## Begin
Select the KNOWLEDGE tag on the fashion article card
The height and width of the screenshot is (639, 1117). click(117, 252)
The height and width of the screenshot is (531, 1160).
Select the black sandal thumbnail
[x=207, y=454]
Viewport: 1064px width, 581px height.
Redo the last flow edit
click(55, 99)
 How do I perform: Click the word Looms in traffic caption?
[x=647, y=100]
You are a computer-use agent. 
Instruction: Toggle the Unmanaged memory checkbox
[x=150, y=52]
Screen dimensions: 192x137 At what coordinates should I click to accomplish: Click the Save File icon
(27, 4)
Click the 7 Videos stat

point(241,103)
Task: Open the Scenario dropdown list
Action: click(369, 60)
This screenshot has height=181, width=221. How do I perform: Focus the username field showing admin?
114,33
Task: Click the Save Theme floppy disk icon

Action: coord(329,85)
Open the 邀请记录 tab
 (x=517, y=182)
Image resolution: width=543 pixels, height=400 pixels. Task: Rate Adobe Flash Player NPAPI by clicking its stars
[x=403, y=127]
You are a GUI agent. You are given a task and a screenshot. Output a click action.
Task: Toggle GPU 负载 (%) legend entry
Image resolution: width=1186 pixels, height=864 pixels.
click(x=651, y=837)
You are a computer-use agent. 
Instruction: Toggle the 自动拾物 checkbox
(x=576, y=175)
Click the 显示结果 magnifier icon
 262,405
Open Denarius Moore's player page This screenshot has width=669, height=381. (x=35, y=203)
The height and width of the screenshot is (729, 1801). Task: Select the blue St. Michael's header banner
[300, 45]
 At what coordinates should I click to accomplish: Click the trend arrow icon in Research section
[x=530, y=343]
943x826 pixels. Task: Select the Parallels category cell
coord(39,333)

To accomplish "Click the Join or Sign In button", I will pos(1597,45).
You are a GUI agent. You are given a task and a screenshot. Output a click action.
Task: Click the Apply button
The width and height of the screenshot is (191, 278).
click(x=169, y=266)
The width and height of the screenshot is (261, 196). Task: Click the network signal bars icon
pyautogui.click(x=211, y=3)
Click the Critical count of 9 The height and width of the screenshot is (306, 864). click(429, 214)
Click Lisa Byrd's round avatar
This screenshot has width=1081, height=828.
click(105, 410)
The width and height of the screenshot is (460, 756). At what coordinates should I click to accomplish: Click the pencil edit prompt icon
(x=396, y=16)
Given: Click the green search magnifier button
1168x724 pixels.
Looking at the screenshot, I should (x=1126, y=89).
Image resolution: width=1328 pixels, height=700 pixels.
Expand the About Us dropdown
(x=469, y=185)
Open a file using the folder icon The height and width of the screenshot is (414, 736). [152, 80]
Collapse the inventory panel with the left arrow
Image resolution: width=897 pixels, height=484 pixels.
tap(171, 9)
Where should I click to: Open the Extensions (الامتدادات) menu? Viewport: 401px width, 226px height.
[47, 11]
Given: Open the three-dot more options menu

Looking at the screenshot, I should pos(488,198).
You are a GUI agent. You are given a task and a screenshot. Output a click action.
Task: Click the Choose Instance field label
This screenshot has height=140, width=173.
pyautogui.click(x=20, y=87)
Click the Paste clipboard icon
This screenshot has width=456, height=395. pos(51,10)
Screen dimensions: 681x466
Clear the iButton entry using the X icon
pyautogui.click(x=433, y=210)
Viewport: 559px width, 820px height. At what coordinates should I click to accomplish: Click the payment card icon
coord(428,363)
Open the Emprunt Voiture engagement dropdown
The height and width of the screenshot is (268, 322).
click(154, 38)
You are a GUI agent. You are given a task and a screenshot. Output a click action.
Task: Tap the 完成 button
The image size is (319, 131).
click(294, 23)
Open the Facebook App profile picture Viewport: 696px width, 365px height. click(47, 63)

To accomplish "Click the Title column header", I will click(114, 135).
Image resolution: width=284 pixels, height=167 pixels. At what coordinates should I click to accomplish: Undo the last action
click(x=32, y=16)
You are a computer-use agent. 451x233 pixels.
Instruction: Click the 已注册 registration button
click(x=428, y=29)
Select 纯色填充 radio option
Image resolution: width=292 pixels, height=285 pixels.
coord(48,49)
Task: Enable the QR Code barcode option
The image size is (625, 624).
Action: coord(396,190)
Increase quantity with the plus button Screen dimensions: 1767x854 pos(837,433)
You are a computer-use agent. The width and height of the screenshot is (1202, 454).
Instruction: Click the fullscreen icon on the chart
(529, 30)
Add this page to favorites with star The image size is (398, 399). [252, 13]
## End
#### [Required work]
Copy out the data from the line holding "Click the Paste clipboard icon" through the line holding "click(x=32, y=16)", inclusive, renaming "dropdown" as "menu" and leaving everything else unchanged.

#### [Full output]
Click the Paste clipboard icon
This screenshot has width=456, height=395. pos(51,10)
Screen dimensions: 681x466
Clear the iButton entry using the X icon
pyautogui.click(x=433, y=210)
Viewport: 559px width, 820px height. At what coordinates should I click to accomplish: Click the payment card icon
coord(428,363)
Open the Emprunt Voiture engagement menu
The height and width of the screenshot is (268, 322).
click(154, 38)
You are a GUI agent. You are given a task and a screenshot. Output a click action.
Task: Tap the 完成 button
The image size is (319, 131).
click(294, 23)
Open the Facebook App profile picture Viewport: 696px width, 365px height. click(47, 63)

To accomplish "Click the Title column header", I will click(114, 135).
Image resolution: width=284 pixels, height=167 pixels. At what coordinates should I click to accomplish: Undo the last action
click(x=32, y=16)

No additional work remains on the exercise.